**MATERIAL SUPPLIED**

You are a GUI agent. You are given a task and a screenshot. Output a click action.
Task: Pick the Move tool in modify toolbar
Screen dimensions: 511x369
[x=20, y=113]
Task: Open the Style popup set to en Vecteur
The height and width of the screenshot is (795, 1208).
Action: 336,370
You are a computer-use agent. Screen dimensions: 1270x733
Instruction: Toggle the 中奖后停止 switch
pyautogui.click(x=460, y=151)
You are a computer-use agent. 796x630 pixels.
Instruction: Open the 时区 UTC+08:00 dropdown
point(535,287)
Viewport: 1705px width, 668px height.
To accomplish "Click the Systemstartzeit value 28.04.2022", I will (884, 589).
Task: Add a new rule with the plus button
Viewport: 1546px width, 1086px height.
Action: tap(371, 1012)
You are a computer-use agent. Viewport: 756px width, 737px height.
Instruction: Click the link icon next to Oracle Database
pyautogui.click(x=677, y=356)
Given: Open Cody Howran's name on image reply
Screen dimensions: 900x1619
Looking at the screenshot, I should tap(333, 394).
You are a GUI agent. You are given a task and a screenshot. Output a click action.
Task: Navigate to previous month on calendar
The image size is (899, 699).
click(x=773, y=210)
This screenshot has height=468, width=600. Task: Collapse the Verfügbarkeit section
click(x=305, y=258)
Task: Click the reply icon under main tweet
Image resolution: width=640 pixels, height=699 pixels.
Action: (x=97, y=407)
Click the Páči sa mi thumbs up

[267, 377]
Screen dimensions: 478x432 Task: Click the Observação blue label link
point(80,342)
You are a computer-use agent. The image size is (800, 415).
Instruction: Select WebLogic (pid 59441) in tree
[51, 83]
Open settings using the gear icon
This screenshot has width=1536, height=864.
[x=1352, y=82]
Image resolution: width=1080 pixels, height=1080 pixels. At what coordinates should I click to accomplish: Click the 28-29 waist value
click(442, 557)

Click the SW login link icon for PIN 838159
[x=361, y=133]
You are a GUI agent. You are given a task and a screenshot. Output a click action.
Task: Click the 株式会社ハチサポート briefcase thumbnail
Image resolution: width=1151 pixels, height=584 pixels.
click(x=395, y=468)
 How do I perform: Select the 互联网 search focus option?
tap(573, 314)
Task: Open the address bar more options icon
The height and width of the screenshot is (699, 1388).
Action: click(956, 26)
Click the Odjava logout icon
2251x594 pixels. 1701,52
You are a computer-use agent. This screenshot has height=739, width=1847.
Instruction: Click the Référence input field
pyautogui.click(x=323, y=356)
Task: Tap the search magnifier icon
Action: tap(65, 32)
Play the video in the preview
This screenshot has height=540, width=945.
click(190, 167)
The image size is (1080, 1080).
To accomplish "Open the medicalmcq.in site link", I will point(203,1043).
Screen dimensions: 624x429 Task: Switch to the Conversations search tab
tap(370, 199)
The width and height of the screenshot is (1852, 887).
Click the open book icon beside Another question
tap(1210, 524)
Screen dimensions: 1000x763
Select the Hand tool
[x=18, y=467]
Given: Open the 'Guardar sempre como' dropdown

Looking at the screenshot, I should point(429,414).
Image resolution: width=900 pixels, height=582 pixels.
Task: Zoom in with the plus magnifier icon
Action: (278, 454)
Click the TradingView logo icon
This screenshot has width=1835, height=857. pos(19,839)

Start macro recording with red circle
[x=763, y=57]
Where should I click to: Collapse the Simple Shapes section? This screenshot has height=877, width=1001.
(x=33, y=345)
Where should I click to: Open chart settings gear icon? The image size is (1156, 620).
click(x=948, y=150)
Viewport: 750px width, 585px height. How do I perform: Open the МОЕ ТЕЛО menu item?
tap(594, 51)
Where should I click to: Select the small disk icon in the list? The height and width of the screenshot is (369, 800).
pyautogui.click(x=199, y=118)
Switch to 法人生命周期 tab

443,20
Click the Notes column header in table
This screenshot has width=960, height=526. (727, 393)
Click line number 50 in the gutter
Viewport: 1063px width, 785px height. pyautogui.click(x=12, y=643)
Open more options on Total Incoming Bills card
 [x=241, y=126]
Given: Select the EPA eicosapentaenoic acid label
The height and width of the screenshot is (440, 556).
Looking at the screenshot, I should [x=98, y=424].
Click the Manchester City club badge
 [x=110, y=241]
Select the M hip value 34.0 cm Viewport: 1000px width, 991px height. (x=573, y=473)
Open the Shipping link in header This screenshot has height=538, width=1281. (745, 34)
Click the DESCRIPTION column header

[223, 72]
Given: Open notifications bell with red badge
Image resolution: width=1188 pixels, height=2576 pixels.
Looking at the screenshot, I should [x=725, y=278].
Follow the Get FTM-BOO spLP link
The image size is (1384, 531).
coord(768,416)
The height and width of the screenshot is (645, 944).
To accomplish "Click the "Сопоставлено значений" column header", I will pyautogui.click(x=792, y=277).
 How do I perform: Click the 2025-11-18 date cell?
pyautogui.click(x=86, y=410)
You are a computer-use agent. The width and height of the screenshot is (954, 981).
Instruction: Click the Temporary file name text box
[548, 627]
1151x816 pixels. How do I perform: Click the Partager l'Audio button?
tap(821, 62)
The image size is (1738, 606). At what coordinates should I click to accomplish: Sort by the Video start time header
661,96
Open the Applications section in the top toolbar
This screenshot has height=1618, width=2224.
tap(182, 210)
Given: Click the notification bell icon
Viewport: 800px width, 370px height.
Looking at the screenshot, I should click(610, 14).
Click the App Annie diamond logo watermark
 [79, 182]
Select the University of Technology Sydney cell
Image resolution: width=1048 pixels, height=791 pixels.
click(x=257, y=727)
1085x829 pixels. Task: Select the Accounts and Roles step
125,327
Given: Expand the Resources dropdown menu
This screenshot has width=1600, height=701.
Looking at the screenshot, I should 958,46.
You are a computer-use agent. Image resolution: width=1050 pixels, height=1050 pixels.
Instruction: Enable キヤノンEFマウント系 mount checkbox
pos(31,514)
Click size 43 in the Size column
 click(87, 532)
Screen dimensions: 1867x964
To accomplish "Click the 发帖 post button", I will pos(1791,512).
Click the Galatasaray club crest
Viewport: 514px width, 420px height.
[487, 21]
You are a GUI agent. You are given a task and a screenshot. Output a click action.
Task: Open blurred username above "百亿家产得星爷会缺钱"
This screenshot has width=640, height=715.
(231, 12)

**WORK INSTRUCTION**
Keeping every character as it is, restate the lines above that run from the line with "Open the Applications" through the line with "Click the Galatasaray club crest", both included, and nothing else.

**ANSWER TO THE EXERCISE**
Open the Applications section in the top toolbar
This screenshot has height=1618, width=2224.
tap(182, 210)
Given: Click the notification bell icon
Viewport: 800px width, 370px height.
Looking at the screenshot, I should click(610, 14).
Click the App Annie diamond logo watermark
 [79, 182]
Select the University of Technology Sydney cell
Image resolution: width=1048 pixels, height=791 pixels.
click(x=257, y=727)
1085x829 pixels. Task: Select the Accounts and Roles step
125,327
Given: Expand the Resources dropdown menu
This screenshot has width=1600, height=701.
Looking at the screenshot, I should 958,46.
You are a computer-use agent. Image resolution: width=1050 pixels, height=1050 pixels.
Instruction: Enable キヤノンEFマウント系 mount checkbox
pos(31,514)
Click size 43 in the Size column
 click(87, 532)
Screen dimensions: 1867x964
To accomplish "Click the 发帖 post button", I will pos(1791,512).
Click the Galatasaray club crest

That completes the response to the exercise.